All of lore.kernel.org
 help / color / mirror / Atom feed
From: Parth Shah <parth@linux.ibm.com>
To: Pavan Kondeti <pkondeti@codeaurora.org>
Cc: linux-kernel@vger.kernel.org, peterz@infradead.org,
	mingo@redhat.com, vincent.guittot@linaro.org,
	dietmar.eggemann@arm.com, qais.yousef@arm.com,
	chris.hyser@oracle.com, valentin.schneider@arm.com,
	rjw@rjwysocki.net
Subject: Re: [RFC 2/4] sched/core: Set nr_lat_sensitive counter at various scheduler entry/exit points
Date: Tue, 12 May 2020 13:21:59 +0530	[thread overview]
Message-ID: <4d05f8c0-250b-bc1e-360f-18dfa197064c@linux.ibm.com> (raw)

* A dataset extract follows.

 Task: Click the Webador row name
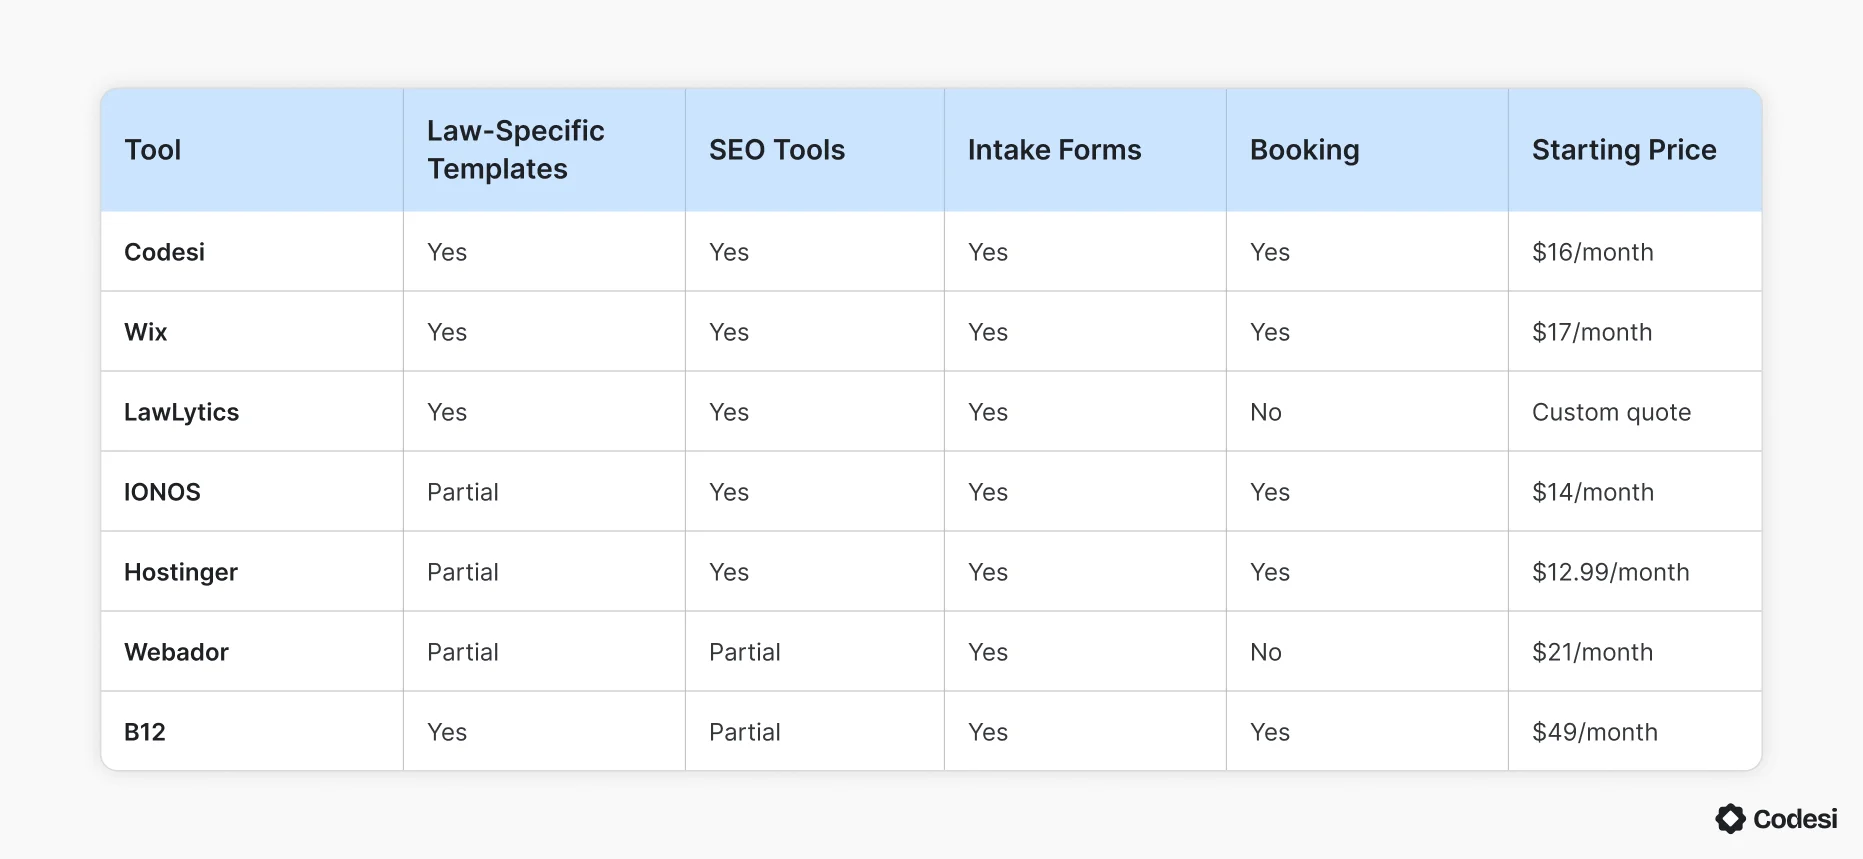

In-Reply-To: <20200509023915.GN19464@codeaurora.org>



On 5/9/20 8:09 AM, Pavan Kondeti wrote:
> On Fri, May 08, 2020 at 04:45:16PM +0530, Parth Shah wrote:
>> Hi Pavan,
>>
>> Thanks for going through this patch-set.
>>
>> On 5/8/20 2:03 PM, Pavan Kondeti wrote:
>>> Hi Parth,
>>>
>>> On Thu, May 07, 2020 at 07:07:21PM +0530, Parth Shah wrote:
>>>> Monitor tasks at:
>>>> 1. wake_up_new_task() - forked tasks
>>>>
>>>> 2. set_task_cpu() - task migrations, Load balancer
>>>>
>>>> 3. __sched_setscheduler() - set/unset latency_nice value
>>>> Increment the nr_lat_sensitive count on the CPU with task marked with
>>>> latency_nice == -20.
>>>> Similarly, decrement the nr_lat_sensitive counter upon re-marking the task
>>>> with >-20 latency_nice task.
>>>>
>>>> 4. finish_task_switch() - dying task
>>>>
>>>
>>>
>>>> Signed-off-by: Parth Shah <parth@linux.ibm.com>
>>>> ---
>>>>  kernel/sched/core.c  | 30 ++++++++++++++++++++++++++++--
>>>>  kernel/sched/sched.h |  5 +++++
>>>>  2 files changed, 33 insertions(+), 2 deletions(-)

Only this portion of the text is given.